How do you deal with obesity before pregnancy? Starting life off with the correct weight for you and your baby is important and if you do need help, then knowing your weight guidelines will help educate yourself and  in the future your children.

Before getting pregnant

Before you get pregnant, you can use the NHS BMI (body mass index)healthy weight calculator to work out if you are overweight.

A BMI of 25 to 29.9 means you’re overweight, and a BMI of 30 or above means you’re very overweight, or obese.

If you are overweight, the best way to protect your health and your baby’s is to lose weight before you become pregnant.

By reaching a healthy weight, you increase your chances of conceiving naturally and reduce your risk of the problems associated with being overweight in pregnancy.

If you get pregnant before losing weight, try not to worry – most women who are overweight have a straightforward pregnancy and birth, and have healthy babies.

But remember that being overweight does increase the risk of complications for both you and your baby.

Dealing with obesity before pregnancy

If you are very overweight and pregnant, don’t try to lose weight during your pregnancy, as this may not be safe. There is no evidence that losing weight while you’re pregnant will reduce the risks.

The best way to protect your health and your baby’s health is to go to all your antenatal appointments so that the midwife, doctor and any other health professionals can keep an eye on you both.
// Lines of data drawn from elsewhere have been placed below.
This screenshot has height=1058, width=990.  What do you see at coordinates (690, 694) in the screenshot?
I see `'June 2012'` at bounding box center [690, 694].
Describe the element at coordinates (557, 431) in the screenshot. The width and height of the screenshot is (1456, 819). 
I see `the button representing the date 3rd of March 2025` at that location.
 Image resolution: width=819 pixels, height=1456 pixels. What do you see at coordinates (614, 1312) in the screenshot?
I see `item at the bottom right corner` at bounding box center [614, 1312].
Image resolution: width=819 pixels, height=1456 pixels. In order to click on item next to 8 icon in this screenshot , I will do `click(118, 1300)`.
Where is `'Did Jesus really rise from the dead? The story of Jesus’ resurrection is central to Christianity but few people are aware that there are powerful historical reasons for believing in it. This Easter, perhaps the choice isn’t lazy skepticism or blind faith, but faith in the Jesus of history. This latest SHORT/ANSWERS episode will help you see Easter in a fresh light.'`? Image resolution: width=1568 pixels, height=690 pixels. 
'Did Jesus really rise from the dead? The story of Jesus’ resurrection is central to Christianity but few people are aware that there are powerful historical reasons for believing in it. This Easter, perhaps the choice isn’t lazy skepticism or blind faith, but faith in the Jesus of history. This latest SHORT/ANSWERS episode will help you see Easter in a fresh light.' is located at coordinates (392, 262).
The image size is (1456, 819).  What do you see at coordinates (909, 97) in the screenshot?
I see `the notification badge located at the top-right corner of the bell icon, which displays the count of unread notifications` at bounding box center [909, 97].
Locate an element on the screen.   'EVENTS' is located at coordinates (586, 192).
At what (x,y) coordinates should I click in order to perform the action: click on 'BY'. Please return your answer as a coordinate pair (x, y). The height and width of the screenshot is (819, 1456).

They can manage the risks that you might face due to your weight, and act to prevent – or deal with – any problems.

It’s also important to eat a healthy, balanced diet and get some physical activity every day.

Eating and exercise

Eating healthily and doing activities such as walking and swimming is good for all pregnant women.

If you weren’t active before pregnancy, it’s a good idea to consult your midwife or doctor before starting a new exercise regime when you’re pregnant.

If you start an aerobic exercise programme (such as swimming, walking, running or aerobics classes), tell the instructor that you’re pregnant. Begin with no more than 15 minutes of continuous exercise, three times a week. Increase this gradually to daily 30-minute sessions.

Remember that exercise doesn’t have to be strenuous to be beneficial. As a general rule, you should be able to hold a conversation as you exercise when pregnant. If you become breathless as you talk, you’re probably exercising too strenuously.

Don’t lose weight in pregnancy

If you become pregnant before losing weight, you’ll be tested for gestational diabetes.

You may also be referred to an anaesthetist to discuss issues such as pain relief in labour. You’re more likely to need an epidural, because very overweight women are more likely to have an instrumental delivery (ventouse or forceps or caesarean), and it can be difficult for the epidural to be given.

If you’re overweight, discuss your birth options with your midwife or doctor. Ask if there are any particular safety concerns for you around giving birth at home or in a birthing pool.

Because overweight women are more likely to need forceps, ventouse or caesarean to give birth, it’s usually safer to opt for a hospital birth, where there’s faster access to medical care and pain relief options, if needed.

Being overweight in pregnancy

Being overweight increases the risk of complications for pregnant women and their babies. The higher a woman’s BMI, the higher the risks. The increasing risks are in relation to:

  • miscarriage – the overall risk of miscarriage under 12 weeks is one in five (20%); if you have a BMI over 30, the risk is one in four (25%)
  • gestational diabetes – if your BMI is 30 or above, you are three times more likely to develop gestational diabetes than women whose BMI is below 30
  • high blood pressure and pre-eclampsia – if you have a BMI of 35 or above at the beginning of your pregnancy, your risk of pre-eclampsia is twice that of women who have a BMI under 25
  • blood clots – all pregnant women have a higher risk of blood clots compared to women who are not pregnant, and if your BMI is 30 or more the risk is additionally increased
  • the baby’s shoulder becoming “stuck” during labour (sometimes called shoulder dystocia)
  • post-partum haemorrhage (heavier bleeding than normal after the birth)
  • having a baby weighing more than 4kg (8lb 14oz) – the overall risk of this for women with a BMI between 20 and 30 is 7 in 100 (7%); if your BMI is over 30, your risk is doubled to 14 in 100 (14%)

You are also more likely to need an instrumental (ventouse or forceps) delivery, and an emergency caesarean section.

Risks to the baby if you’re overweight in pregnancy

Problems for your baby can include being born early (before 37 weeks), and an increased risk of stillbirth (from an overall risk of 1 in 200 in the UK to 1 in 100 if you have a BMI of 30 or more).

There is also a higher risk of foetal abnormality, such as neural tube defects like spina bifida. Overall, around 1 in 1,000 babies are born with neural tube defects in the UK. If your BMI is over 40, the risk is three times the risk of a woman with a BMI below 30.

These problems can also happen to any pregnant woman, whether she is overweight or not.

Bear in mind that although these risks are increased if your BMI is 30 or over, most women who are overweight will have a healthy baby.

You can find out more in a leaflet from the Royal College of Obstetricians and Gynaecologists, called Why your weight matters during pregnancy and after birth.